INTO THE JAWS OF DEATH.

ERY singular is the appearance of Leicester square, where are the resorts and lodgings of the foreign colonists of London. It is the dirtiest and darkest square in the city, with the exception of some of the fields in the outer suburbs. On every side you may behold traces of the foreign element which centres here. The people whom you meet in Leicester square, if you ask them a question, will be sure to answer you in a strange tongue, or else in a strange gibberish of English or Continental patois. There is an acre or two of sickly grass in the middle of the square which is guarded from the footsteps of pedestrians by a rickety and worn iron railing. In the middle of this patch of scanty grass is an equestrian statue of one of the Georges on an iron horse, the nose of which has been broken or has rotted off, and its appearance is in keeping with the buildings that tower all round it. The streets leading to and from the square are filled with foreign restaurants, and they are narrow and from them all issue forth smells such as the olfactories of a traveler encounter in the back slums of Paris or Vienna.

The buildings are shabby, the windows are shabby, and the people sitting at the tables, whom you may see through the dusty windows, rattling dominoes and playing cards at little tables, are shabby. Were it not for the statue in the middle of the square, it might be taken for the Gross Platz of a Continental town. Houses with strange names rise on every side, having signs in their windows of "Restaurant a la Carte," "Table d'hote a cinq heures," and are passed in quick succession, and the linen-drapers and other shopkeepers in the neighborhood take especial pains to inform all the passers-by that their employees can speak German, French, and Italian, and occasionally Spanish or Portuguese.

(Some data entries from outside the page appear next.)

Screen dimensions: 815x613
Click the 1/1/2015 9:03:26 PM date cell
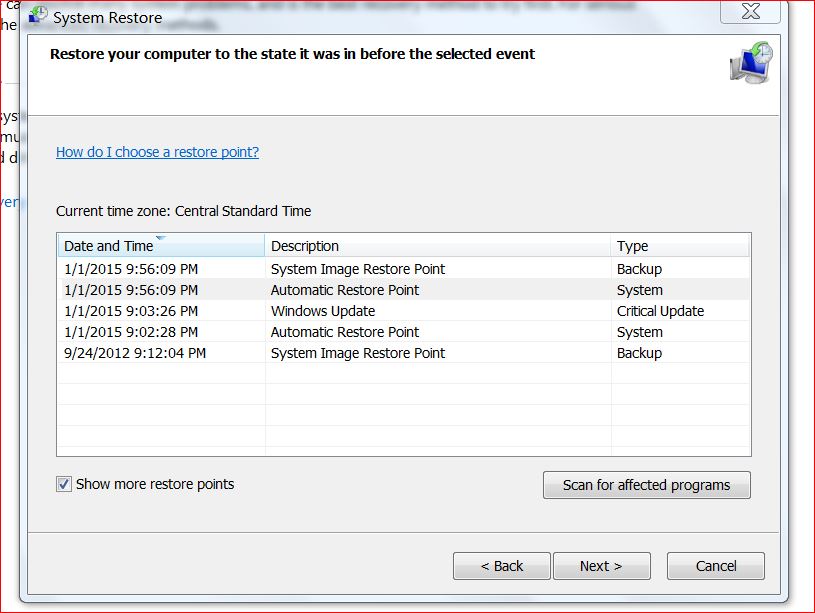[130, 311]
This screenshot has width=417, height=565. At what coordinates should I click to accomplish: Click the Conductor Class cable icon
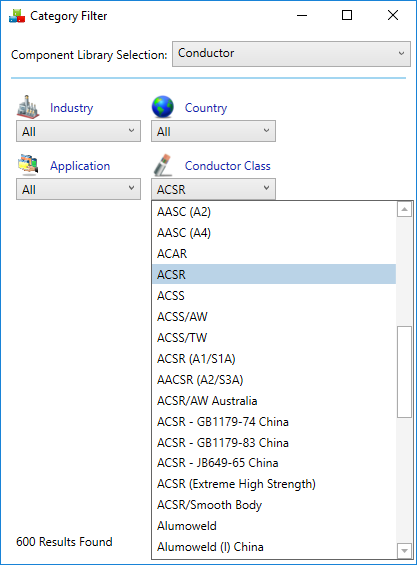[x=163, y=165]
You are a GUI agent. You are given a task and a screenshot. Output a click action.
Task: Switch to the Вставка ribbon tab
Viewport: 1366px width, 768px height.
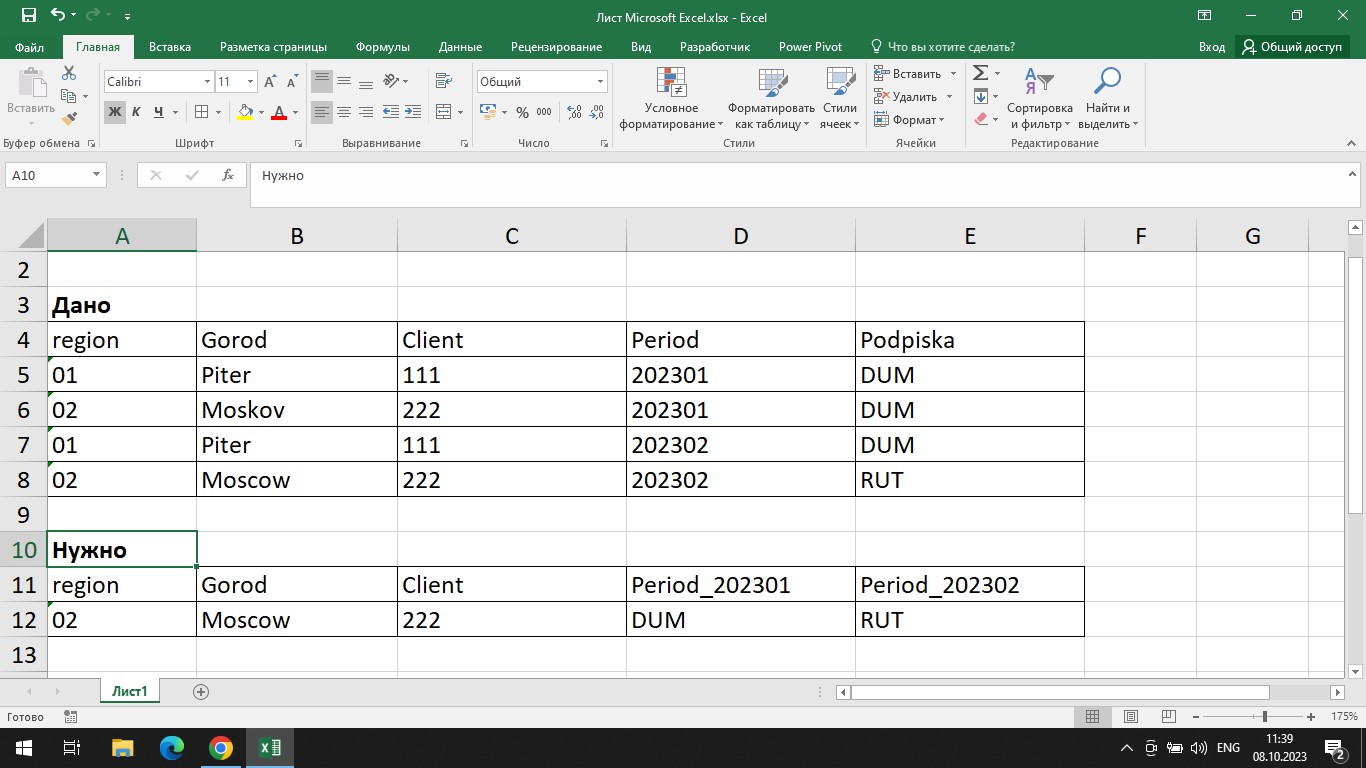pyautogui.click(x=170, y=47)
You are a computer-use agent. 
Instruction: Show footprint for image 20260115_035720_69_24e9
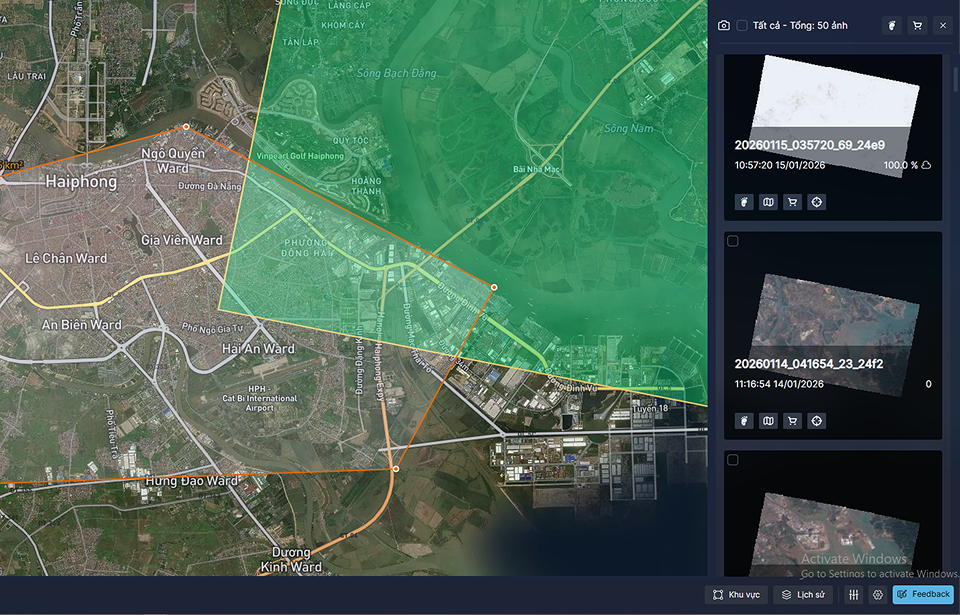743,202
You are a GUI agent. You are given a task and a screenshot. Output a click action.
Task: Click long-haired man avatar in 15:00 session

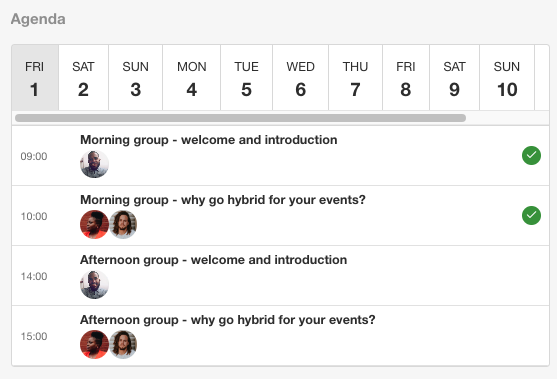[123, 344]
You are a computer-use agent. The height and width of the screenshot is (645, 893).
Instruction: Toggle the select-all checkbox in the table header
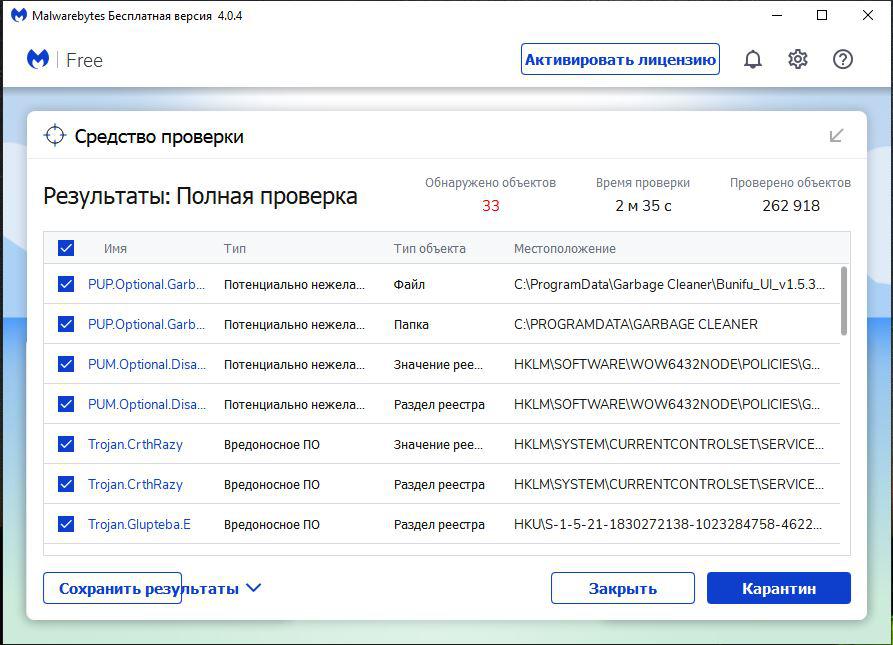pyautogui.click(x=66, y=248)
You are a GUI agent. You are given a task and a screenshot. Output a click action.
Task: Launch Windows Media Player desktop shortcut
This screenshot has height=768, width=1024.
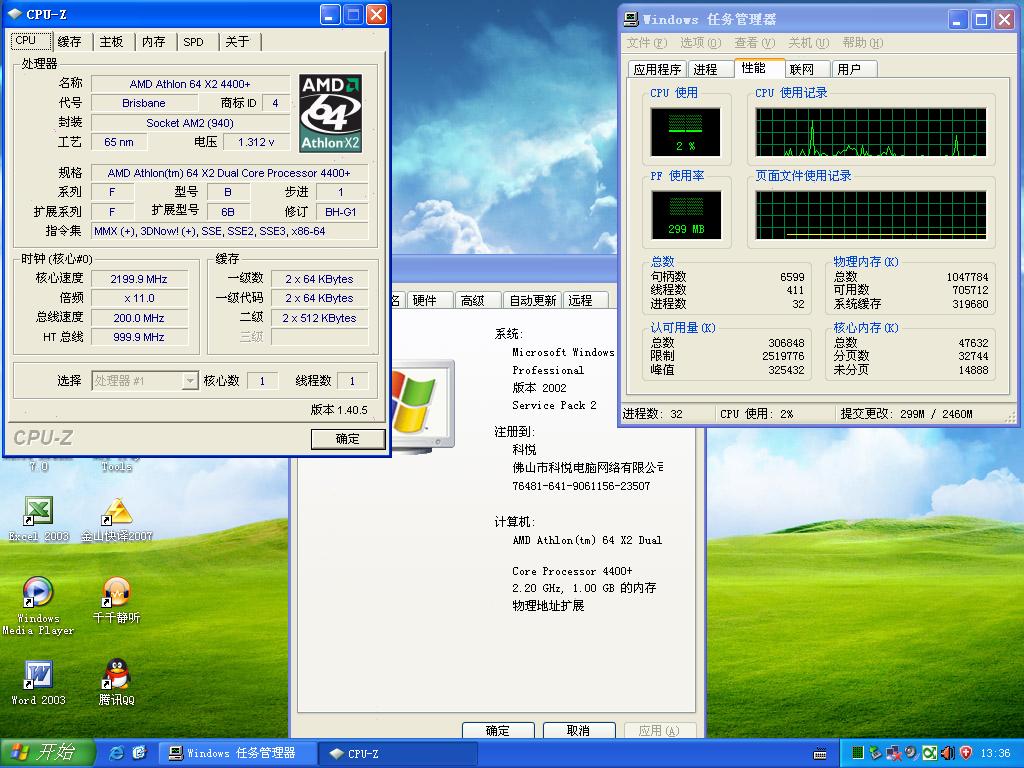click(x=38, y=593)
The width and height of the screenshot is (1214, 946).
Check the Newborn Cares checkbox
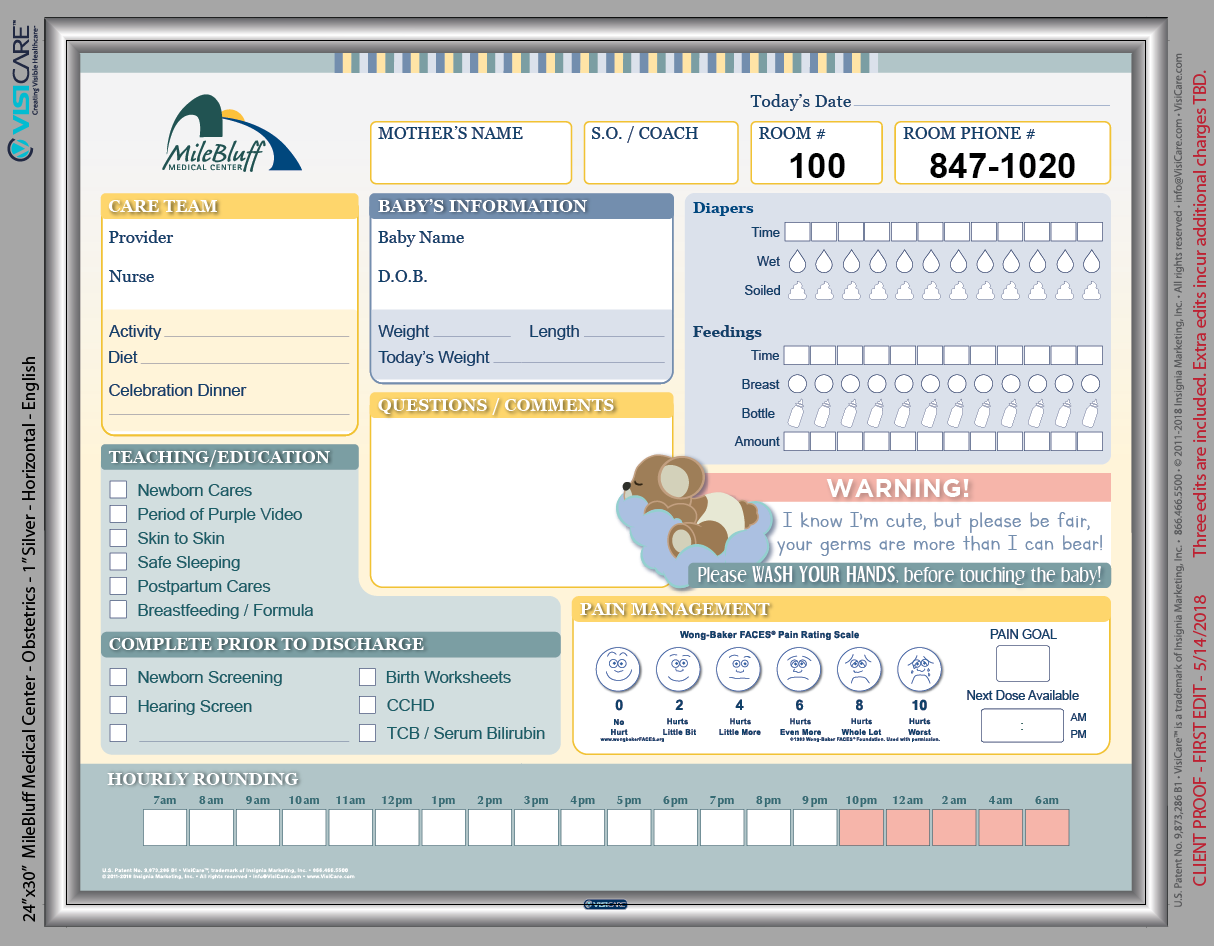tap(119, 490)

FOREIGN CAFE IN COVENTRY STREET.

The loungers in the square give visible and olfactory demonstration that they are not Cockneys; their tanned skins, long moustachios, military coats, and brigand-like hats, their polite and impressive bows,—all show the Frenchman, the Spaniard, the Polish exile, the Italian revolutionist, and the Greek wine merchant. The mingled fumes of tobacco and garlic, the peddlers who make desperate attempts to sell you copies of the Internationale, Patrie, Journal Pour Rire, and Diritto, all give ample evidence that you are in a strange quarter of London. The lodging-houses here are on the Parisian plan, and are let at five to ten shillings a week to mysterious men, who rise late, and are away all day in the cafés or gaming-houses to come home singing operatic airs at a late hour of the morning. Polish exiles, Italian supernumeraries of the opera, French figurantes of the inferior grades, German musicians, teachers and translators of languages, touters for gambling-dens—all congregate here. This is their Arcadia—their place of meeting, eating, drinking and sleeping—and for a hundred years past it has been frequented by such parasites.

LEICESTER SQUARE.

Here in this very square in one of the houses which form the "Hotel Sabloniere," lived Peter the Great and his boon companion, the Marquis of Carmaerthen; and in this square they have reeled home night after night; the master of all the Russias half-crazy with his potations of strong brandy and red pepper, of which he was passionately fond. Up yonder stairs passed Sarah, Duchess of Marlborough, in her powder, hoops, and patches, her train glistening under the glaring lights of the link boys who preceded her sedan chair, to the wedding of John Spencer, first Earl Spencer, and Miss Poyntz—bearing a case of jewels valued at £100,000, and a pair of shoe buckles valued at £30,000, for presentation to the beautiful bride.